The listing below should be copied in full, word for word.
>>>>>
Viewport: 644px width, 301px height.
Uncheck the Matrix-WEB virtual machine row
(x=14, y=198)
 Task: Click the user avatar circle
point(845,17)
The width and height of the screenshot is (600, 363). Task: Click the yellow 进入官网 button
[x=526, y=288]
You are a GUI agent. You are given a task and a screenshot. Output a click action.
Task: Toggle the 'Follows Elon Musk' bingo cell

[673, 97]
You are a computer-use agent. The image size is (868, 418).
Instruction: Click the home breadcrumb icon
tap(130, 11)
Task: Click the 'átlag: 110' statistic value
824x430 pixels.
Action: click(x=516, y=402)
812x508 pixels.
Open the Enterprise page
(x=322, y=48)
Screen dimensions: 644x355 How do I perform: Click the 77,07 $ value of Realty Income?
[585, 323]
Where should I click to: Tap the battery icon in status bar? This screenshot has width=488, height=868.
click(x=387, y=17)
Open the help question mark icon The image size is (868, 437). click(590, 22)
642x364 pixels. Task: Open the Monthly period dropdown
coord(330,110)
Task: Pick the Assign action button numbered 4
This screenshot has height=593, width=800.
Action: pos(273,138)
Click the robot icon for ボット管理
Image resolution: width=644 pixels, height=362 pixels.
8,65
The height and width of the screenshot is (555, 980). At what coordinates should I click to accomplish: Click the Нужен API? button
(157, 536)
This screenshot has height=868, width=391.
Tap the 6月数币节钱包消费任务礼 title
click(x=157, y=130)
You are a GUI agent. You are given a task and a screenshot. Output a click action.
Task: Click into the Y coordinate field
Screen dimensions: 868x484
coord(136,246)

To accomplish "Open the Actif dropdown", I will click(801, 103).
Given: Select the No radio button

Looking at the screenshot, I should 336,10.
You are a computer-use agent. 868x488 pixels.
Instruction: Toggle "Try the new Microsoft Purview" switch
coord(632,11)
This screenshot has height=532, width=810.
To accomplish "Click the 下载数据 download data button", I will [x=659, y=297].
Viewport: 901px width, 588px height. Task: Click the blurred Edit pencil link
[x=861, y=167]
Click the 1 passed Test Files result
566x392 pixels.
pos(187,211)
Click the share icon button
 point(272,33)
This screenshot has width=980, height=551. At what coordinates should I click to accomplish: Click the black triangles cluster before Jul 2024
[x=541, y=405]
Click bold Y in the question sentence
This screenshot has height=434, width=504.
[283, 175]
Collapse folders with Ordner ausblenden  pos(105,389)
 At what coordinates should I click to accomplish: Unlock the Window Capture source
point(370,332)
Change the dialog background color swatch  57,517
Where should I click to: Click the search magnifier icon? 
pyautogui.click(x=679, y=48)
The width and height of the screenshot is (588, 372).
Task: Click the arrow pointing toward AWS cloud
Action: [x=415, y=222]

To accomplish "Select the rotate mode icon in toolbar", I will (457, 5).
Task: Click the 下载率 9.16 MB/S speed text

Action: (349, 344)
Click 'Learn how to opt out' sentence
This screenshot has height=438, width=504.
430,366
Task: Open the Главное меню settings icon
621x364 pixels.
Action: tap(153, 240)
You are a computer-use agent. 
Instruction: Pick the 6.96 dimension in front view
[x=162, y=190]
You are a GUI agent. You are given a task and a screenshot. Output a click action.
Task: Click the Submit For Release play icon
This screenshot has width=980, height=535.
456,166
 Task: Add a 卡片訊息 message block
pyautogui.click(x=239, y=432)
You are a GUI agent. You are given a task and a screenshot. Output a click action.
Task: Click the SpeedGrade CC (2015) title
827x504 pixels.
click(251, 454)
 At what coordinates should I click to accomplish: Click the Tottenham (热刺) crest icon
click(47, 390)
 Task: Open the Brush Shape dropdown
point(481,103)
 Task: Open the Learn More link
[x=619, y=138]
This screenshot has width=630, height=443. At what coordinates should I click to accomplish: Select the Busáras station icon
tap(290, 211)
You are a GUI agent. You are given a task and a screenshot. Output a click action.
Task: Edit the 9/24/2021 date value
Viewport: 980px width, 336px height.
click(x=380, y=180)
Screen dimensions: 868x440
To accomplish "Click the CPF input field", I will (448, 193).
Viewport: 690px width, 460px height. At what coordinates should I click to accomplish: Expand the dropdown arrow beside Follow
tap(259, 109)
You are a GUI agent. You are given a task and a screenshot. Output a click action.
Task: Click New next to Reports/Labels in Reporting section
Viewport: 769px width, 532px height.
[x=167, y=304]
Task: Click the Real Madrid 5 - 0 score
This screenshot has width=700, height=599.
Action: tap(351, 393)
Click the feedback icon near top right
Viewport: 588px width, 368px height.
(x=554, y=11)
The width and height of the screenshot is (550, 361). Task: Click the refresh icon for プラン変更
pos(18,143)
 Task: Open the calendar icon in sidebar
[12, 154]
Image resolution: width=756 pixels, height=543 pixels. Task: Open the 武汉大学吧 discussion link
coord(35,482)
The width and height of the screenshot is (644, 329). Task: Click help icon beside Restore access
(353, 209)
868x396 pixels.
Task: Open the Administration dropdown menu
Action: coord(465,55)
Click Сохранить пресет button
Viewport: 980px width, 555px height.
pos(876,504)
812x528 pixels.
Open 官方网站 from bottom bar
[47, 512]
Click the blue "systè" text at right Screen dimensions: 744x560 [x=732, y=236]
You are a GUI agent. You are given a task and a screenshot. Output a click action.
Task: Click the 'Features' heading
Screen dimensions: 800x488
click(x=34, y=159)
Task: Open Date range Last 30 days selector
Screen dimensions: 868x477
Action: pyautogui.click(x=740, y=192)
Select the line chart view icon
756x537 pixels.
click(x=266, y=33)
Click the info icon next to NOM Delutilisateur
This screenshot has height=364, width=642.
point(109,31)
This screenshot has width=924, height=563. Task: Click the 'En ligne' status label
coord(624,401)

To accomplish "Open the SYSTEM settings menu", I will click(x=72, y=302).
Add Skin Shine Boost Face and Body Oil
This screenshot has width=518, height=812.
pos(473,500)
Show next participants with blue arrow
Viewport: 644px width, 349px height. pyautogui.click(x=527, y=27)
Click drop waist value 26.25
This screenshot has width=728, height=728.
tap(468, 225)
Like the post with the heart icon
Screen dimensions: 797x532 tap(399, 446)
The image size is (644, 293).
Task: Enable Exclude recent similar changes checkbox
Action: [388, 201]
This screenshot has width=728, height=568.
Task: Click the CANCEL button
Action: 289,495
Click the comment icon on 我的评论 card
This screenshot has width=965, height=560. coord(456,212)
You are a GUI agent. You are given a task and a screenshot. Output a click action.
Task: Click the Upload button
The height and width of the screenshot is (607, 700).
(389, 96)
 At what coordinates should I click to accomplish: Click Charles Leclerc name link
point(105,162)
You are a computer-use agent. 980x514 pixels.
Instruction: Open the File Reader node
<<<<<
# ANSWER BOX
Viewport: 644px width, 301px height.
Uncheck the Matrix-WEB virtual machine row
(x=14, y=198)
 Task: Click the user avatar circle
point(845,17)
The width and height of the screenshot is (600, 363). Task: Click the yellow 进入官网 button
[x=526, y=288]
You are a GUI agent. You are given a task and a screenshot. Output a click action.
Task: Toggle the 'Follows Elon Musk' bingo cell

[673, 97]
You are a computer-use agent. The image size is (868, 418).
Instruction: Click the home breadcrumb icon
tap(130, 11)
Task: Click the 'átlag: 110' statistic value
824x430 pixels.
Action: click(x=516, y=402)
812x508 pixels.
Open the Enterprise page
(x=322, y=48)
Screen dimensions: 644x355 How do I perform: Click the 77,07 $ value of Realty Income?
[585, 323]
Where should I click to: Tap the battery icon in status bar? This screenshot has width=488, height=868.
click(x=387, y=17)
Open the help question mark icon The image size is (868, 437). click(590, 22)
642x364 pixels. Task: Open the Monthly period dropdown
coord(330,110)
Task: Pick the Assign action button numbered 4
This screenshot has height=593, width=800.
Action: pos(273,138)
Click the robot icon for ボット管理
Image resolution: width=644 pixels, height=362 pixels.
8,65
The height and width of the screenshot is (555, 980). At what coordinates should I click to accomplish: Click the Нужен API? button
(157, 536)
This screenshot has height=868, width=391.
Tap the 6月数币节钱包消费任务礼 title
click(x=157, y=130)
You are a GUI agent. You are given a task and a screenshot. Output a click action.
Task: Click into the Y coordinate field
Screen dimensions: 868x484
coord(136,246)

To accomplish "Open the Actif dropdown", I will click(801, 103).
Given: Select the No radio button

Looking at the screenshot, I should 336,10.
You are a computer-use agent. 868x488 pixels.
Instruction: Toggle "Try the new Microsoft Purview" switch
coord(632,11)
This screenshot has height=532, width=810.
To accomplish "Click the 下载数据 download data button", I will [x=659, y=297].
Viewport: 901px width, 588px height. Task: Click the blurred Edit pencil link
[x=861, y=167]
Click the 1 passed Test Files result
566x392 pixels.
pos(187,211)
Click the share icon button
 point(272,33)
This screenshot has width=980, height=551. At what coordinates should I click to accomplish: Click the black triangles cluster before Jul 2024
[x=541, y=405]
Click bold Y in the question sentence
This screenshot has height=434, width=504.
[283, 175]
Collapse folders with Ordner ausblenden  pos(105,389)
 At what coordinates should I click to accomplish: Unlock the Window Capture source
point(370,332)
Change the dialog background color swatch  57,517
Where should I click to: Click the search magnifier icon? 
pyautogui.click(x=679, y=48)
The width and height of the screenshot is (588, 372).
Task: Click the arrow pointing toward AWS cloud
Action: [x=415, y=222]

To accomplish "Select the rotate mode icon in toolbar", I will (457, 5).
Task: Click the 下载率 9.16 MB/S speed text

Action: (349, 344)
Click 'Learn how to opt out' sentence
This screenshot has height=438, width=504.
430,366
Task: Open the Главное меню settings icon
621x364 pixels.
Action: tap(153, 240)
You are a computer-use agent. 
Instruction: Pick the 6.96 dimension in front view
[x=162, y=190]
You are a GUI agent. You are given a task and a screenshot. Output a click action.
Task: Click the Submit For Release play icon
This screenshot has width=980, height=535.
456,166
 Task: Add a 卡片訊息 message block
pyautogui.click(x=239, y=432)
You are a GUI agent. You are given a task and a screenshot. Output a click action.
Task: Click the SpeedGrade CC (2015) title
827x504 pixels.
click(251, 454)
 At what coordinates should I click to accomplish: Click the Tottenham (热刺) crest icon
click(47, 390)
 Task: Open the Brush Shape dropdown
point(481,103)
 Task: Open the Learn More link
[x=619, y=138]
This screenshot has width=630, height=443. At what coordinates should I click to accomplish: Select the Busáras station icon
tap(290, 211)
You are a GUI agent. You are given a task and a screenshot. Output a click action.
Task: Edit the 9/24/2021 date value
Viewport: 980px width, 336px height.
click(x=380, y=180)
Screen dimensions: 868x440
To accomplish "Click the CPF input field", I will (448, 193).
Viewport: 690px width, 460px height. At what coordinates should I click to accomplish: Expand the dropdown arrow beside Follow
tap(259, 109)
You are a GUI agent. You are given a task and a screenshot. Output a click action.
Task: Click New next to Reports/Labels in Reporting section
Viewport: 769px width, 532px height.
[x=167, y=304]
Task: Click the Real Madrid 5 - 0 score
This screenshot has width=700, height=599.
Action: tap(351, 393)
Click the feedback icon near top right
Viewport: 588px width, 368px height.
(x=554, y=11)
The width and height of the screenshot is (550, 361). Task: Click the refresh icon for プラン変更
pos(18,143)
 Task: Open the calendar icon in sidebar
[12, 154]
Image resolution: width=756 pixels, height=543 pixels. Task: Open the 武汉大学吧 discussion link
coord(35,482)
The width and height of the screenshot is (644, 329). Task: Click help icon beside Restore access
(353, 209)
868x396 pixels.
Task: Open the Administration dropdown menu
Action: coord(465,55)
Click Сохранить пресет button
Viewport: 980px width, 555px height.
pos(876,504)
812x528 pixels.
Open 官方网站 from bottom bar
[47, 512]
Click the blue "systè" text at right Screen dimensions: 744x560 [x=732, y=236]
You are a GUI agent. You are given a task and a screenshot. Output a click action.
Task: Click the 'Features' heading
Screen dimensions: 800x488
click(x=34, y=159)
Task: Open Date range Last 30 days selector
Screen dimensions: 868x477
Action: pyautogui.click(x=740, y=192)
Select the line chart view icon
756x537 pixels.
click(x=266, y=33)
Click the info icon next to NOM Delutilisateur
This screenshot has height=364, width=642.
point(109,31)
This screenshot has width=924, height=563. Task: Click the 'En ligne' status label
coord(624,401)

To accomplish "Open the SYSTEM settings menu", I will click(x=72, y=302).
Add Skin Shine Boost Face and Body Oil
This screenshot has width=518, height=812.
pos(473,500)
Show next participants with blue arrow
Viewport: 644px width, 349px height. pyautogui.click(x=527, y=27)
Click drop waist value 26.25
This screenshot has width=728, height=728.
tap(468, 225)
Like the post with the heart icon
Screen dimensions: 797x532 tap(399, 446)
The image size is (644, 293).
Task: Enable Exclude recent similar changes checkbox
Action: [388, 201]
This screenshot has width=728, height=568.
Task: Click the CANCEL button
Action: 289,495
Click the comment icon on 我的评论 card
This screenshot has width=965, height=560. coord(456,212)
You are a GUI agent. You are given a task and a screenshot. Output a click action.
Task: Click the Upload button
The height and width of the screenshot is (607, 700).
(389, 96)
 At what coordinates should I click to accomplish: Click Charles Leclerc name link
point(105,162)
You are a computer-use agent. 980x514 pixels.
Instruction: Open the File Reader node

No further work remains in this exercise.